[Data items]
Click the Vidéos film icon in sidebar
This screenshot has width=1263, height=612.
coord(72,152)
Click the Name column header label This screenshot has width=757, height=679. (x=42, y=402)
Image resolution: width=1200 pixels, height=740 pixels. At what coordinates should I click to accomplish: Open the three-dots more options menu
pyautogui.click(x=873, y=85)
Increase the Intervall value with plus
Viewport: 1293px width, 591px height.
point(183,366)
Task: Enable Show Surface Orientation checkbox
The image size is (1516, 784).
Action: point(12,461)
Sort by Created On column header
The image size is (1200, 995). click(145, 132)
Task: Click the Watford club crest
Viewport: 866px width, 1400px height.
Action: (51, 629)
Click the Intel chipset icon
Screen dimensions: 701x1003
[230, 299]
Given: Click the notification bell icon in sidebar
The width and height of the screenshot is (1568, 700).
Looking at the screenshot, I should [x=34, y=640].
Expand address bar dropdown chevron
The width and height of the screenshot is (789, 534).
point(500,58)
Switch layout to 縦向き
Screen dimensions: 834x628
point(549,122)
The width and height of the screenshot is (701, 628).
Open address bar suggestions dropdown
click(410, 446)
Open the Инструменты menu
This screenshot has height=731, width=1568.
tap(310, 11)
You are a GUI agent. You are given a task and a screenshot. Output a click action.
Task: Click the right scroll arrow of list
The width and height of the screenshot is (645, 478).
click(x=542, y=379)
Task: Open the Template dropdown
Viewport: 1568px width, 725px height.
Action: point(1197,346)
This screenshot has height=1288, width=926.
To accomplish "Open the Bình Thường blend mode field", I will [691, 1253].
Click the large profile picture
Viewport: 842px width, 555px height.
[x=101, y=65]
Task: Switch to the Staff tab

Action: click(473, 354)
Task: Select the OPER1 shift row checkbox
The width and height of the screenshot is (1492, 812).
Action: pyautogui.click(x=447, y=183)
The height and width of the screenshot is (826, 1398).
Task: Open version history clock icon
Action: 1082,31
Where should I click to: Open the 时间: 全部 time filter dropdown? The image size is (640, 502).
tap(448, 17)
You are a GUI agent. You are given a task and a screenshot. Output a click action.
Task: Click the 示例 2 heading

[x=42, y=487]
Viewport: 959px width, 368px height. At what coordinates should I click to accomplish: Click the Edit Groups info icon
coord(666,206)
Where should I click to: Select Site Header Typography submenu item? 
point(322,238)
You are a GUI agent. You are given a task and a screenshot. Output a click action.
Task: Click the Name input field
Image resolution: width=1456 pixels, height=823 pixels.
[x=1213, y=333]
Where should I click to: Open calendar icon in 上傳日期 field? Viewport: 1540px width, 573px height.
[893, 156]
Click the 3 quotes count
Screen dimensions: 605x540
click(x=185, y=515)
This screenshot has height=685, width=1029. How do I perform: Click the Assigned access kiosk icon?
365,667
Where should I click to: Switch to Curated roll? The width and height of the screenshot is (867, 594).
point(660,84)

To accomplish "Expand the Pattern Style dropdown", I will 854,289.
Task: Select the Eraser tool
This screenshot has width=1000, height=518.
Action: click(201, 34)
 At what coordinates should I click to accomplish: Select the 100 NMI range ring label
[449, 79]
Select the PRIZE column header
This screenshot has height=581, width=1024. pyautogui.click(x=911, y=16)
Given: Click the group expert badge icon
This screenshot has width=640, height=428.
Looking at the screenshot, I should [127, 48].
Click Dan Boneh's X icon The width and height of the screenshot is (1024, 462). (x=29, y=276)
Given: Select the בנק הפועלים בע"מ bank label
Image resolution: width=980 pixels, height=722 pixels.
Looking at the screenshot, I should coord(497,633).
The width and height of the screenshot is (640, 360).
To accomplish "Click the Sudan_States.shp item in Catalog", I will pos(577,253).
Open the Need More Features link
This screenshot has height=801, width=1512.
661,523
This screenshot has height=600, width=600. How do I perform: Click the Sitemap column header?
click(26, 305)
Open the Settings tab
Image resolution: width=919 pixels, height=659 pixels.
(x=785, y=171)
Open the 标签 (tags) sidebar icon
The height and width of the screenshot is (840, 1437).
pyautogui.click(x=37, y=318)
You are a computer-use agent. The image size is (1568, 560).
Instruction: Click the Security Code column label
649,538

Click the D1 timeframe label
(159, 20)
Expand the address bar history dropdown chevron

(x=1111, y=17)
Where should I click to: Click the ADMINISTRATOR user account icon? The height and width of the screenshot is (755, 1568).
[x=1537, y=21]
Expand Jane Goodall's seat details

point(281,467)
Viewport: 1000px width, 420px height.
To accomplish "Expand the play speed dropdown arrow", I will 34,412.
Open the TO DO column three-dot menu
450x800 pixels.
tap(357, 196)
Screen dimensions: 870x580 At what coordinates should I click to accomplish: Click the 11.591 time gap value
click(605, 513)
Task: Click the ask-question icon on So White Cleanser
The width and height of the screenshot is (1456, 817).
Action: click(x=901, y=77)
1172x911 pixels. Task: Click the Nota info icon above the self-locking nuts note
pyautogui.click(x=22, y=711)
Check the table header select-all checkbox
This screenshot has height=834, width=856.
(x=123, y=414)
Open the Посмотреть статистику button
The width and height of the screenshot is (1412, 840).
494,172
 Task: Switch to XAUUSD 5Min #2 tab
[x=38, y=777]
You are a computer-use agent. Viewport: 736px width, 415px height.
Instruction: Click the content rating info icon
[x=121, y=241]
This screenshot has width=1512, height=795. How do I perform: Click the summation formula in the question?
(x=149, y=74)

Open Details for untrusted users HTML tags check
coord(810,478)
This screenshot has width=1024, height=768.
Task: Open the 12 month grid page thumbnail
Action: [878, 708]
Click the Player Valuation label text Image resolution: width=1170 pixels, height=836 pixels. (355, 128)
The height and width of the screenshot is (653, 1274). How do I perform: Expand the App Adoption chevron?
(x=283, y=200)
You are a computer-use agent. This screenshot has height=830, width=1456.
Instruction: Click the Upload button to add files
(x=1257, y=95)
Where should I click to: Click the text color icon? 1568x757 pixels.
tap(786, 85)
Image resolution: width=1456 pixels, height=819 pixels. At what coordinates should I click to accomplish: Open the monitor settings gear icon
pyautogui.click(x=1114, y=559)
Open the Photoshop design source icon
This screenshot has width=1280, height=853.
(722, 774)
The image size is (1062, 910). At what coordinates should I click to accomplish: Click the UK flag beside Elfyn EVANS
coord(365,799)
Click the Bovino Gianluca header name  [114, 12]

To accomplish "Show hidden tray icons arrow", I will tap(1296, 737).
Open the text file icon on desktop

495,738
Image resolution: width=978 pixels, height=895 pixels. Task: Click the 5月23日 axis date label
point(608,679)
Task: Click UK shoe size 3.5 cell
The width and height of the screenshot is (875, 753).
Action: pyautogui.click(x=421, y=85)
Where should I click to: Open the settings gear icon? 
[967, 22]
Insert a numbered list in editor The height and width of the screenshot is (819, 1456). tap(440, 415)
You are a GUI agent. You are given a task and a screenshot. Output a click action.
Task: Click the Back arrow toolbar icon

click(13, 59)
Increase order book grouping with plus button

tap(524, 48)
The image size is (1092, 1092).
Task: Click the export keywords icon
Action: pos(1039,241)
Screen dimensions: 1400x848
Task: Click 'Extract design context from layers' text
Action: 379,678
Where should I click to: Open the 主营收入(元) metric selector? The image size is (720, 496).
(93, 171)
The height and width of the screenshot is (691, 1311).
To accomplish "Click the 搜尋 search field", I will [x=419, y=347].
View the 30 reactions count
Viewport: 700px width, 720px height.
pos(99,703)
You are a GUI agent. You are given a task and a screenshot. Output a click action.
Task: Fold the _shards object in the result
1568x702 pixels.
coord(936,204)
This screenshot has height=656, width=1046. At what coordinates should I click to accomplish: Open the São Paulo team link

### EXERCISE DIRECTIONS
Repeat every one of the records above word for word.

### EXERCISE ANSWER
Click the Vidéos film icon in sidebar
This screenshot has width=1263, height=612.
coord(72,152)
Click the Name column header label This screenshot has width=757, height=679. (x=42, y=402)
Image resolution: width=1200 pixels, height=740 pixels. At what coordinates should I click to accomplish: Open the three-dots more options menu
pyautogui.click(x=873, y=85)
Increase the Intervall value with plus
Viewport: 1293px width, 591px height.
point(183,366)
Task: Enable Show Surface Orientation checkbox
The image size is (1516, 784).
Action: point(12,461)
Sort by Created On column header
The image size is (1200, 995). click(145, 132)
Task: Click the Watford club crest
Viewport: 866px width, 1400px height.
Action: (51, 629)
Click the Intel chipset icon
Screen dimensions: 701x1003
[230, 299]
Given: Click the notification bell icon in sidebar
The width and height of the screenshot is (1568, 700).
Looking at the screenshot, I should [x=34, y=640].
Expand address bar dropdown chevron
The width and height of the screenshot is (789, 534).
point(500,58)
Switch layout to 縦向き
Screen dimensions: 834x628
point(549,122)
The width and height of the screenshot is (701, 628).
Open address bar suggestions dropdown
click(410, 446)
Open the Инструменты menu
This screenshot has height=731, width=1568.
tap(310, 11)
You are a GUI agent. You are given a task and a screenshot. Output a click action.
Task: Click the right scroll arrow of list
The width and height of the screenshot is (645, 478).
click(x=542, y=379)
Task: Open the Template dropdown
Viewport: 1568px width, 725px height.
Action: point(1197,346)
This screenshot has height=1288, width=926.
To accomplish "Open the Bình Thường blend mode field", I will [691, 1253].
Click the large profile picture
Viewport: 842px width, 555px height.
[x=101, y=65]
Task: Switch to the Staff tab

Action: click(473, 354)
Task: Select the OPER1 shift row checkbox
The width and height of the screenshot is (1492, 812).
Action: pyautogui.click(x=447, y=183)
The height and width of the screenshot is (826, 1398).
Task: Open version history clock icon
Action: 1082,31
Where should I click to: Open the 时间: 全部 time filter dropdown? The image size is (640, 502).
tap(448, 17)
You are a GUI agent. You are given a task and a screenshot. Output a click action.
Task: Click the 示例 2 heading

[x=42, y=487]
Viewport: 959px width, 368px height. At what coordinates should I click to accomplish: Click the Edit Groups info icon
coord(666,206)
Where should I click to: Select Site Header Typography submenu item? 
point(322,238)
You are a GUI agent. You are given a task and a screenshot. Output a click action.
Task: Click the Name input field
Image resolution: width=1456 pixels, height=823 pixels.
[x=1213, y=333]
Where should I click to: Open calendar icon in 上傳日期 field? Viewport: 1540px width, 573px height.
[893, 156]
Click the 3 quotes count
Screen dimensions: 605x540
click(x=185, y=515)
This screenshot has height=685, width=1029. How do I perform: Click the Assigned access kiosk icon?
365,667
Where should I click to: Switch to Curated roll? The width and height of the screenshot is (867, 594).
point(660,84)

To accomplish "Expand the Pattern Style dropdown", I will 854,289.
Task: Select the Eraser tool
This screenshot has width=1000, height=518.
Action: click(201, 34)
 At what coordinates should I click to accomplish: Select the 100 NMI range ring label
[449, 79]
Select the PRIZE column header
This screenshot has height=581, width=1024. pyautogui.click(x=911, y=16)
Given: Click the group expert badge icon
This screenshot has width=640, height=428.
Looking at the screenshot, I should [127, 48].
Click Dan Boneh's X icon The width and height of the screenshot is (1024, 462). (x=29, y=276)
Given: Select the בנק הפועלים בע"מ bank label
Image resolution: width=980 pixels, height=722 pixels.
Looking at the screenshot, I should coord(497,633).
The width and height of the screenshot is (640, 360).
To accomplish "Click the Sudan_States.shp item in Catalog", I will pos(577,253).
Open the Need More Features link
This screenshot has height=801, width=1512.
661,523
This screenshot has height=600, width=600. How do I perform: Click the Sitemap column header?
click(26, 305)
Open the Settings tab
Image resolution: width=919 pixels, height=659 pixels.
(x=785, y=171)
Open the 标签 (tags) sidebar icon
The height and width of the screenshot is (840, 1437).
pyautogui.click(x=37, y=318)
You are a computer-use agent. The image size is (1568, 560).
Instruction: Click the Security Code column label
649,538

Click the D1 timeframe label
(159, 20)
Expand the address bar history dropdown chevron

(x=1111, y=17)
Where should I click to: Click the ADMINISTRATOR user account icon? The height and width of the screenshot is (755, 1568).
[x=1537, y=21]
Expand Jane Goodall's seat details

point(281,467)
Viewport: 1000px width, 420px height.
To accomplish "Expand the play speed dropdown arrow", I will 34,412.
Open the TO DO column three-dot menu
450x800 pixels.
tap(357, 196)
Screen dimensions: 870x580 At what coordinates should I click to accomplish: Click the 11.591 time gap value
click(605, 513)
Task: Click the ask-question icon on So White Cleanser
The width and height of the screenshot is (1456, 817).
Action: click(x=901, y=77)
1172x911 pixels. Task: Click the Nota info icon above the self-locking nuts note
pyautogui.click(x=22, y=711)
Check the table header select-all checkbox
This screenshot has height=834, width=856.
(x=123, y=414)
Open the Посмотреть статистику button
The width and height of the screenshot is (1412, 840).
494,172
 Task: Switch to XAUUSD 5Min #2 tab
[x=38, y=777]
You are a computer-use agent. Viewport: 736px width, 415px height.
Instruction: Click the content rating info icon
[x=121, y=241]
This screenshot has width=1512, height=795. How do I perform: Click the summation formula in the question?
(x=149, y=74)

Open Details for untrusted users HTML tags check
coord(810,478)
This screenshot has width=1024, height=768.
Task: Open the 12 month grid page thumbnail
Action: [878, 708]
Click the Player Valuation label text Image resolution: width=1170 pixels, height=836 pixels. (355, 128)
The height and width of the screenshot is (653, 1274). How do I perform: Expand the App Adoption chevron?
(x=283, y=200)
You are a computer-use agent. This screenshot has height=830, width=1456.
Instruction: Click the Upload button to add files
(x=1257, y=95)
Where should I click to: Click the text color icon? 1568x757 pixels.
tap(786, 85)
Image resolution: width=1456 pixels, height=819 pixels. At what coordinates should I click to accomplish: Open the monitor settings gear icon
pyautogui.click(x=1114, y=559)
Open the Photoshop design source icon
This screenshot has width=1280, height=853.
(722, 774)
The image size is (1062, 910). At what coordinates should I click to accomplish: Click the UK flag beside Elfyn EVANS
coord(365,799)
Click the Bovino Gianluca header name  [114, 12]

To accomplish "Show hidden tray icons arrow", I will tap(1296, 737).
Open the text file icon on desktop

495,738
Image resolution: width=978 pixels, height=895 pixels. Task: Click the 5月23日 axis date label
point(608,679)
Task: Click UK shoe size 3.5 cell
The width and height of the screenshot is (875, 753).
Action: pyautogui.click(x=421, y=85)
Where should I click to: Open the settings gear icon? 
[967, 22]
Insert a numbered list in editor The height and width of the screenshot is (819, 1456). tap(440, 415)
You are a GUI agent. You are given a task and a screenshot. Output a click action.
Task: Click the Back arrow toolbar icon

click(13, 59)
Increase order book grouping with plus button

tap(524, 48)
The image size is (1092, 1092).
Task: Click the export keywords icon
Action: pos(1039,241)
Screen dimensions: 1400x848
Task: Click 'Extract design context from layers' text
Action: 379,678
Where should I click to: Open the 主营收入(元) metric selector? The image size is (720, 496).
(93, 171)
The height and width of the screenshot is (691, 1311).
To accomplish "Click the 搜尋 search field", I will [x=419, y=347].
View the 30 reactions count
Viewport: 700px width, 720px height.
pos(99,703)
You are a GUI agent. You are given a task and a screenshot. Output a click action.
Task: Fold the _shards object in the result
1568x702 pixels.
coord(936,204)
This screenshot has height=656, width=1046. At what coordinates should I click to accomplish: Open the São Paulo team link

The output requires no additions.